[LIST OF TASKS]:
1. From the passage on Roosevelt and architecture, extract the stretch from "He was always" through "to the building." word for word.
2. According to the passage on Roosevelt and architecture, what did Roosevelt personally select for the 1940 building project in Warm Springs?

-- EXTRACT follows --

Franklin Roosevelt revered his Hudson Valley Dutch heritage and often declared Hyde Park as his real home. However, Hyde Park had rivals such as Washington, Campobello, New York, and particularly Warm Springs.
FDR loved to build. One of his non-political pursuits was architecture. He once said to a group of architects that if he were younger, he would have chosen it as a career. His architect revealed that although he was untrained in the art, he had fascinating insights, a strong sense of physical geography, and was always excited about building projects. Besides, he was often fascinated and able to grasp building plans at their formation stage.
Influenced by a myriad of factors, he loved to revive and repeat old building styles, which shows in all his construction schemes. Since his childhood, he admired Dutch stone houses his parents pointed out on their drives through Dutchess County.

Similarly, he loved Italian castles and English Country homes. In 1915, he persuaded his mother to refashion their Victorian-style house in Hyde Park into a stately Georgian home to suit local practice. Later on, all the buildings he sponsored in Hyde park showed the Dutch building style of his Hudson Valley roots.
He was always poised to make suggestions, criticize and appraise the design of public works. In 1940, he suggested a building project for a post office and other government departments in Warm Springs. He also handpicked the brick used for the project. Besides, he offered an idea for re-engineering the highway close to the building.
The construction style of the South always amazed him. When he was president, he pointed out the structural design of the Richard-Owens-Thomas house in his argument for the conservation of the building. Wherever he was, he had the urge to build: houses in New York and Hyde Park, structures in Washington, a swimming pool at Campobello.

-- EXTRACT concluded --
-- DATA LISTING follows --

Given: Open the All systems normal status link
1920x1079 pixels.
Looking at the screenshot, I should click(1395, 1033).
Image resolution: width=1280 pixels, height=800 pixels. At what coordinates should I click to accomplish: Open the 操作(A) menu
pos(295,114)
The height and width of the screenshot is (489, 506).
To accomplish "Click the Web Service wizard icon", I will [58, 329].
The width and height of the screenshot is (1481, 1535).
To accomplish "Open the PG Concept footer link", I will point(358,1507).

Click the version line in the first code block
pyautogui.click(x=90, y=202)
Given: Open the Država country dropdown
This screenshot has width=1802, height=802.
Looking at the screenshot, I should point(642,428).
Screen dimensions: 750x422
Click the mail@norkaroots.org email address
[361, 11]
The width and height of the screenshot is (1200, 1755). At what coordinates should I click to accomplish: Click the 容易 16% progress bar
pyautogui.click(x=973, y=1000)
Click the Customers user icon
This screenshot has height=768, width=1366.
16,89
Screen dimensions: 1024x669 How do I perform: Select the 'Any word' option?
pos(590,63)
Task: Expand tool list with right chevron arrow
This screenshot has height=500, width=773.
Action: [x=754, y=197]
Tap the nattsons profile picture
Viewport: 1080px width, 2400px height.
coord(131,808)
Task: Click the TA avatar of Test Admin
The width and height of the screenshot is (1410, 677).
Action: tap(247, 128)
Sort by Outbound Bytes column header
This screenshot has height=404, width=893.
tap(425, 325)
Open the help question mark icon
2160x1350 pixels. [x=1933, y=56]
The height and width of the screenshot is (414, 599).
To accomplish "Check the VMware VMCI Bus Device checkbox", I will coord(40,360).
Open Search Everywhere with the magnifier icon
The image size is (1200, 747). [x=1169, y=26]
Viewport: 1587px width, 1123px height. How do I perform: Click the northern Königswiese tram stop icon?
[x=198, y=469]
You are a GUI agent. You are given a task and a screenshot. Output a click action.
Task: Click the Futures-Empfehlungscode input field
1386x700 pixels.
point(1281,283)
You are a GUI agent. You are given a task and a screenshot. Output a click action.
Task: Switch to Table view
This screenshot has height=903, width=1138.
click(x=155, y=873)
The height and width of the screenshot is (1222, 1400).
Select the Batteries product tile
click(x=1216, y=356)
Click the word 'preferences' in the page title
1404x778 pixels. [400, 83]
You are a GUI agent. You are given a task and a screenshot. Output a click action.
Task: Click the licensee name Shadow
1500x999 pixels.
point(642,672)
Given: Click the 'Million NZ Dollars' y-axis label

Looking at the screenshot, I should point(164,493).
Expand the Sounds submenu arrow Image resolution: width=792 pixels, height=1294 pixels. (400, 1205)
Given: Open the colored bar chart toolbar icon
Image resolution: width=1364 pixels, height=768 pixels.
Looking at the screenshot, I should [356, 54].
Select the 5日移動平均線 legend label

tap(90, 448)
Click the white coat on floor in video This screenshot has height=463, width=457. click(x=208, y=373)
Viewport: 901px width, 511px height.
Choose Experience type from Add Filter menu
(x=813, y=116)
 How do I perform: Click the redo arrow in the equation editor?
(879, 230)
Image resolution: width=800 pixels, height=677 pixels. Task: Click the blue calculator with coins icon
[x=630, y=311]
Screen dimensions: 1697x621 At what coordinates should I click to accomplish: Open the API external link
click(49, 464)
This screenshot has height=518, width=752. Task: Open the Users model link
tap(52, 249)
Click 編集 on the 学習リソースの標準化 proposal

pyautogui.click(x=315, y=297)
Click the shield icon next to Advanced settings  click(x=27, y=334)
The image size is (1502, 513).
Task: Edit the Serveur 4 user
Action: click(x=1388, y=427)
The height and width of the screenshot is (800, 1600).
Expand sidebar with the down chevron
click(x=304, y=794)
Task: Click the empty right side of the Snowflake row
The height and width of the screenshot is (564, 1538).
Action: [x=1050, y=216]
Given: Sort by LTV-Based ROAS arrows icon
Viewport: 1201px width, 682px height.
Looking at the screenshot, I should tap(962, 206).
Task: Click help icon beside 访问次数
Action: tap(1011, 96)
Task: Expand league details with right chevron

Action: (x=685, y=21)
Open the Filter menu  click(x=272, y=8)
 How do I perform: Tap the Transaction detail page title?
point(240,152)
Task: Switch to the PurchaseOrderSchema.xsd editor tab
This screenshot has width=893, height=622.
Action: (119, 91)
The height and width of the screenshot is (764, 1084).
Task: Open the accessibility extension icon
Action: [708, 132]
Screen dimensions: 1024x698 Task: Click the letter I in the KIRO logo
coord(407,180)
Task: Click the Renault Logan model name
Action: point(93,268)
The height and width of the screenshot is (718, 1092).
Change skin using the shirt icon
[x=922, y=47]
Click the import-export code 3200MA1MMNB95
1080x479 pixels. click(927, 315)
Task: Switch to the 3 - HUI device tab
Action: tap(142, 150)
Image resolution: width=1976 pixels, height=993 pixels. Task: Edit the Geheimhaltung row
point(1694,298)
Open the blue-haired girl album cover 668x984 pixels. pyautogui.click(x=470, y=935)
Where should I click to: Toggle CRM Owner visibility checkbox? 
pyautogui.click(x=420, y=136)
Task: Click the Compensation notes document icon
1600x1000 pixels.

-- DATA LISTING concluded --

[PROBLEM SOLUTIONS]:
1.
He was always poised to make suggestions, criticize and appraise the design of public works. In 1940, he suggested a building project for a post office and other government departments in Warm Springs. He also handpicked the brick used for the project. Besides, he offered an idea for re-engineering the highway close to the building.

2. The brick used for the project.